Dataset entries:
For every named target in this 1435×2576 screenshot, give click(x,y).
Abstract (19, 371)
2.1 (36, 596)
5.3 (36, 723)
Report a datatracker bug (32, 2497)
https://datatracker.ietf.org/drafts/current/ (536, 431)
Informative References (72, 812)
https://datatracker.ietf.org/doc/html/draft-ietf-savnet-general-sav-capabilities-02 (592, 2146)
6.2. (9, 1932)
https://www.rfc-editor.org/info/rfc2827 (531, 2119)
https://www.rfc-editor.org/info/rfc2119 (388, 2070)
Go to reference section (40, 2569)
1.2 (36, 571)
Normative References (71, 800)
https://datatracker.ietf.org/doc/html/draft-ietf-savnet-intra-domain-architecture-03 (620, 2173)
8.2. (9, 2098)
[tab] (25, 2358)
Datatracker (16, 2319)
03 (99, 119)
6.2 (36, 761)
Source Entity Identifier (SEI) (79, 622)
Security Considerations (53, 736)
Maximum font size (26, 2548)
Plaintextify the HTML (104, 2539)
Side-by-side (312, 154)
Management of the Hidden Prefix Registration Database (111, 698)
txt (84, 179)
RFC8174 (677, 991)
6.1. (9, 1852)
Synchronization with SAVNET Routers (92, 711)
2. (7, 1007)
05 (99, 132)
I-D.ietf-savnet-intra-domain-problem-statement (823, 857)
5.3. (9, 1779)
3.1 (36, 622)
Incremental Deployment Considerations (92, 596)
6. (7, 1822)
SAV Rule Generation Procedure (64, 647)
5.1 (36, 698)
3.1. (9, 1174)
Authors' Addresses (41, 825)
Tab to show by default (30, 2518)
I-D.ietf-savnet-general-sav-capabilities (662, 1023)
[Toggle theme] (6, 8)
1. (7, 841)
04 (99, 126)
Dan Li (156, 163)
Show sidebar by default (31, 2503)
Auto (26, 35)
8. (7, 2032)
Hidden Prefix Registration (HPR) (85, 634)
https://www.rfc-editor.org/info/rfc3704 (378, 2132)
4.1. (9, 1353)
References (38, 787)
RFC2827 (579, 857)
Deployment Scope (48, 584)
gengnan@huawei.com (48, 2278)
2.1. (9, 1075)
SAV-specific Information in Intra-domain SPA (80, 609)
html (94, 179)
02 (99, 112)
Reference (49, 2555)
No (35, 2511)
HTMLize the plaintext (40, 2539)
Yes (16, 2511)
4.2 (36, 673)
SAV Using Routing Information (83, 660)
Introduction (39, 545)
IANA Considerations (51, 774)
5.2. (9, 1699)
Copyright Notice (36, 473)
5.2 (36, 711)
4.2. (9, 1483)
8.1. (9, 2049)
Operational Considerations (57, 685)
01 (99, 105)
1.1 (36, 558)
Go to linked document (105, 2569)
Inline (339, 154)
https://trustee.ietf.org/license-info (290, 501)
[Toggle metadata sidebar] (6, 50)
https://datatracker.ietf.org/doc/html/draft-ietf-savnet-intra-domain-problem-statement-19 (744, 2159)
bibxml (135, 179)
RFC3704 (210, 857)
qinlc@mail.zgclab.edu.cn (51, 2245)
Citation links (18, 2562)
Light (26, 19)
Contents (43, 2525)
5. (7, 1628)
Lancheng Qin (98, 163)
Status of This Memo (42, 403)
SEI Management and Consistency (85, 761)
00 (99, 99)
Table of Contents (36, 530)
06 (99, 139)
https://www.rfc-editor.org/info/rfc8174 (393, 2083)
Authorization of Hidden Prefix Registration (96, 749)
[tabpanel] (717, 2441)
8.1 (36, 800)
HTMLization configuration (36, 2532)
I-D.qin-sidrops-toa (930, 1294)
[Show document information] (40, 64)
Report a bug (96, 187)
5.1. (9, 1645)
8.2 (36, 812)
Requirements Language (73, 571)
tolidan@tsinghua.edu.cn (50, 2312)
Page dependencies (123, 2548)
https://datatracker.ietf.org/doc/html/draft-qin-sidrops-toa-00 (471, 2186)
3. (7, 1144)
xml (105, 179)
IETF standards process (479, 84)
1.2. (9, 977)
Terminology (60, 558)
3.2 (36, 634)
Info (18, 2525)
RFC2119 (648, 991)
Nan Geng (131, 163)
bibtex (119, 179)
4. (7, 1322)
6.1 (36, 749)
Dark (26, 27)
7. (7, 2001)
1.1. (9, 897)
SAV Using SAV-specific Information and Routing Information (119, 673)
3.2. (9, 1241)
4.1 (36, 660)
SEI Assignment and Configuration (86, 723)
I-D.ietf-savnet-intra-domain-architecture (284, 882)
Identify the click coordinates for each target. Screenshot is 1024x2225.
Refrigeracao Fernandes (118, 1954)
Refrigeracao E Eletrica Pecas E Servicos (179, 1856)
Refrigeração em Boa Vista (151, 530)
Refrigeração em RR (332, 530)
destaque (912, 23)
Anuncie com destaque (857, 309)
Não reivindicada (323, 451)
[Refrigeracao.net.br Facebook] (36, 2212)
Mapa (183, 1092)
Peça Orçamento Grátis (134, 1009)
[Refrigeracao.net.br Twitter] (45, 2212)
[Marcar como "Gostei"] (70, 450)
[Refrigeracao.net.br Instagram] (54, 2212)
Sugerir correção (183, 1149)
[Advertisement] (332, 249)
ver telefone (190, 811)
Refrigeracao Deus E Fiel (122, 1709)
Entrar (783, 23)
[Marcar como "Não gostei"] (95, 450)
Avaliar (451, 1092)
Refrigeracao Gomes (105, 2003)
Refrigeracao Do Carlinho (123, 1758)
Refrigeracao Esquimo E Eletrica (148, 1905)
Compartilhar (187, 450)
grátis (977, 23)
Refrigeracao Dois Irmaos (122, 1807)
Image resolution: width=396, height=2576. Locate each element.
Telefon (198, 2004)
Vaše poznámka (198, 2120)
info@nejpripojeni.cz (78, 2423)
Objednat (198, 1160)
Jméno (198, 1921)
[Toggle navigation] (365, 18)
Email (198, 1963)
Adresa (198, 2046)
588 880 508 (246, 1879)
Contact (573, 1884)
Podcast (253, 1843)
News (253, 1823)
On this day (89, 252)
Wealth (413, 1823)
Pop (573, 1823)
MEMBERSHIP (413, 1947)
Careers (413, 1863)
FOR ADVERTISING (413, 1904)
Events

| PROBLEM REQUIREMENTS |
Your answer should consist solely of the lines above from the line with "5.2. (9, 1699)" to the line with "I-D.ietf-savnet-intra-domain-architecture (284, 882)", both included, reproduced exactly.

| REPLY |
5.2. (9, 1699)
Copyright Notice (36, 473)
5.2 (36, 711)
4.2. (9, 1483)
8.1. (9, 2049)
Operational Considerations (57, 685)
01 (99, 105)
1.1 (36, 558)
Go to linked document (105, 2569)
Inline (339, 154)
https://trustee.ietf.org/license-info (290, 501)
[Toggle metadata sidebar] (6, 50)
https://datatracker.ietf.org/doc/html/draft-ietf-savnet-intra-domain-problem-statement-19 (744, 2159)
bibxml (135, 179)
RFC3704 (210, 857)
qinlc@mail.zgclab.edu.cn (51, 2245)
Citation links (18, 2562)
Light (26, 19)
Contents (43, 2525)
5. (7, 1628)
Lancheng Qin (98, 163)
Status of This Memo (42, 403)
SEI Management and Consistency (85, 761)
00 (99, 99)
Table of Contents (36, 530)
06 (99, 139)
https://www.rfc-editor.org/info/rfc8174 (393, 2083)
Authorization of Hidden Prefix Registration (96, 749)
[tabpanel] (717, 2441)
8.1 (36, 800)
HTMLization configuration (36, 2532)
I-D.qin-sidrops-toa (930, 1294)
[Show document information] (40, 64)
Report a bug (96, 187)
5.1. (9, 1645)
8.2 (36, 812)
Requirements Language (73, 571)
tolidan@tsinghua.edu.cn (50, 2312)
Page dependencies (123, 2548)
https://datatracker.ietf.org/doc/html/draft-qin-sidrops-toa-00 (471, 2186)
3. (7, 1144)
xml (105, 179)
IETF standards process (479, 84)
1.2. (9, 977)
Terminology (60, 558)
3.2 (36, 634)
Info (18, 2525)
RFC2119 (648, 991)
Nan Geng (131, 163)
bibtex (119, 179)
4. (7, 1322)
6.1 (36, 749)
Dark (26, 27)
7. (7, 2001)
1.1. (9, 897)
SAV Using SAV-specific Information and Routing Information (119, 673)
3.2. (9, 1241)
4.1 (36, 660)
SEI Assignment and Configuration (86, 723)
I-D.ietf-savnet-intra-domain-architecture (284, 882)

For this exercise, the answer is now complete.